Concerning Starwit Technology
Intel’s Vision for Computer Vision Applications
Starwit Technologies was established to develop software solutions for city traffic modernization and optimization. Established by three former Volkswagen engineers, their hypothesis is that cities can address numerous traffic issues if they have access to more precise real-time data. Obtaining greater mobility with the same number of vehicles will also be beneficial. Since optical cameras are the most adaptable and widely used method of observing reality, they are the primary sensor used to gather data. But image processing remains a very challenging computational problem, particularly when there are strict financial and skill requirements to be met.
The vast majority of AI-powered Computer Vision object detection and tracking algorithms used today are designed to operate quickly on GPUs. However, servers and industry PCs with GPUs are posing problems in the domain of smart cities from various angles, such as limited city budgets, energy consumption, or heat dissipation in embedded scenarios.
Their software products will have a significant competitive advantage if they can perform the required image processing on CPU-only Computer Vision systems quickly enough.
Constructing the Fix
The Starwit Awareness Engine, a core Intel product, is optimized for the newest GPU hardware.
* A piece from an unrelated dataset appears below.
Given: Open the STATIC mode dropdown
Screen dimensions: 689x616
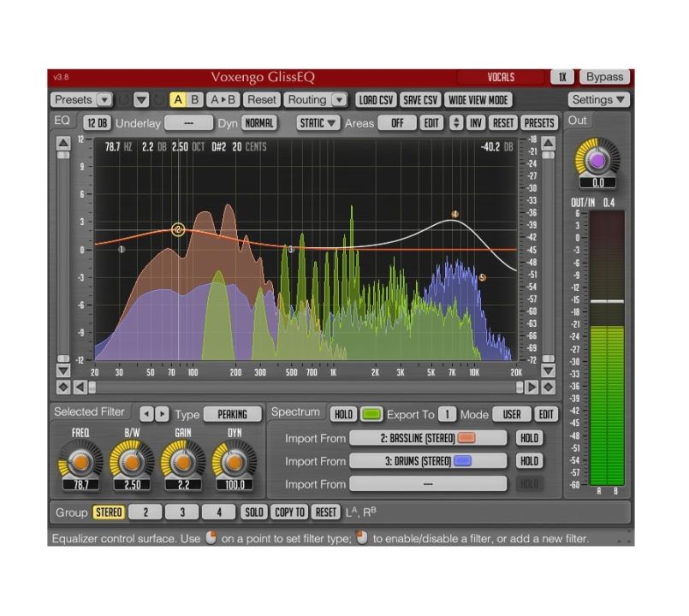Looking at the screenshot, I should point(318,123).
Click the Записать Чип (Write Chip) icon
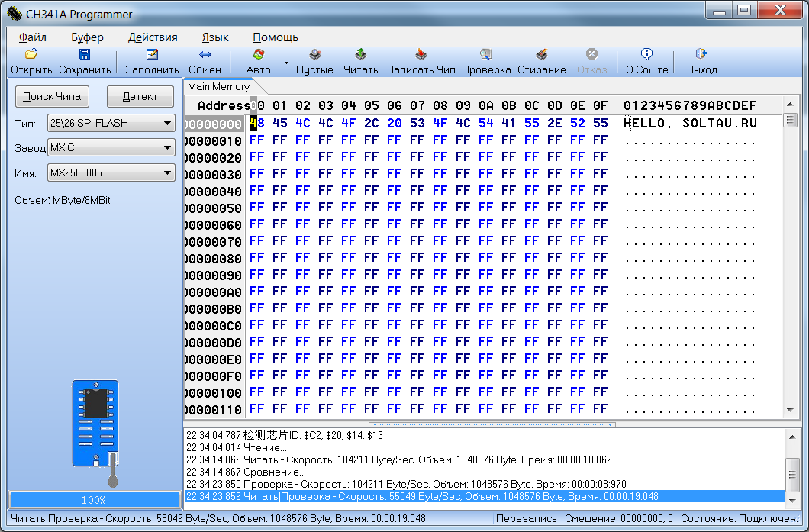This screenshot has height=532, width=809. [421, 55]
A proving ground was required to demonstrate that a pure CPU approach Computer Vision is feasible. Thus, they used Intel’s fastest Xeon microprocessor to perform a number of measurement runs on the Intel Developer Cloud. Using Intel Extensions for PyTorch (IPEX) powered by oneAPI and Intel engineers, multiple optimizations were tested for object detection (YOLOv8). For comprehensive measurement results, see deep dive.
The business results were very positive, and Intel hardware and Intel AI Tools will power the first field deployments in Wolfsburg, Germany, and Carmel, Indiana, USA, the two pilot cities.
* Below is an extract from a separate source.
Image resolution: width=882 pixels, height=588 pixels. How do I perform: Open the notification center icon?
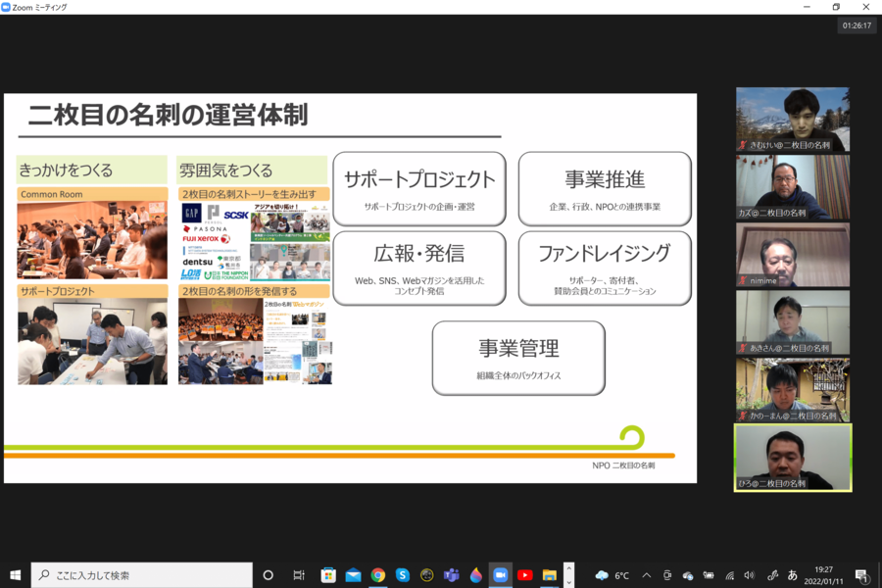[861, 575]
Run a test to determine the ideal batch size
The number of images that are inferenced that is, object detection runs in a single session is one of the many knobs and levers that can be adjusted to achieve the best performance outcomes. Seven distinct benchmark runs’ results are displayed in the diagram below.
Intel’s Vision for Inclusive Computer Vision
A benchmark run consists of identifying objects on 9000 individual images using YOLOv8, model size nano. The only difference between benchmark runs is the batch size. The number of images used as input for each inference call, or batch size, is displayed next to each result. Findings indicate that, when all other factors are held constant, a batch size of 8 produces the best results, allowing for approximately 120 fps on 12 cores (or threads) of an Intel Xeon Platinum 8480+ CPU when using AMX through IPEX.
Twelve cores can therefore process inferencing for eight cameras quickly enough, since product trials found that an inferencing speed of fifteen frames per second was adequate for traffic analysis. These outcomes, along with other benchmark runs, are highly promising for AI-powered computer vision using Intel Xeon CPUs.
Real-time data helps solve traffic problems and improve vehicle mobility. Optical cameras are the main data collection tool due to their flexibility, but image processing is computationally intensive, especially within budget.
By demonstrating the viability of a pure CPU approach, Starwit Technologies is well on its way to revolutionizing smart city applications, addressing the widespread reliance on GPU-optimized AI algorithms for object detection. The company worked with Intel to perform careful measurement runs on the Intel Developer Cloud using the company’s newest Xeon microprocessor and Intel software tools enabled by oneAPI. Starwit Technologies used Intel Extensions for PyTorch and YOLOv8 with multiple optimizations to measure object detection with the help of Intel engineers.
Intel’s Vision for Computer Vision
Encourageing results show how promising the business outlook is. Benchmark runs demonstrating peak performance supported the choice of Intel Xeon CPUs; the most effective batch size was 8, yielding about 120 frames per second on an Intel Xeon Platinum 8480+ CPU with 12 cores.
These findings have important practical ramifications because traffic analysis can be conducted at the 15 frames per second inferencing speed. This indicates that inferencing for eight cameras at once can be effectively handled by 12 cores. The experience of Starwit Technologies highlights the revolutionary potential of Intel’s most recent Xeon CPUs in opening up AI-based computer vision to a wider audience and opening the door for developments in smart city solutions.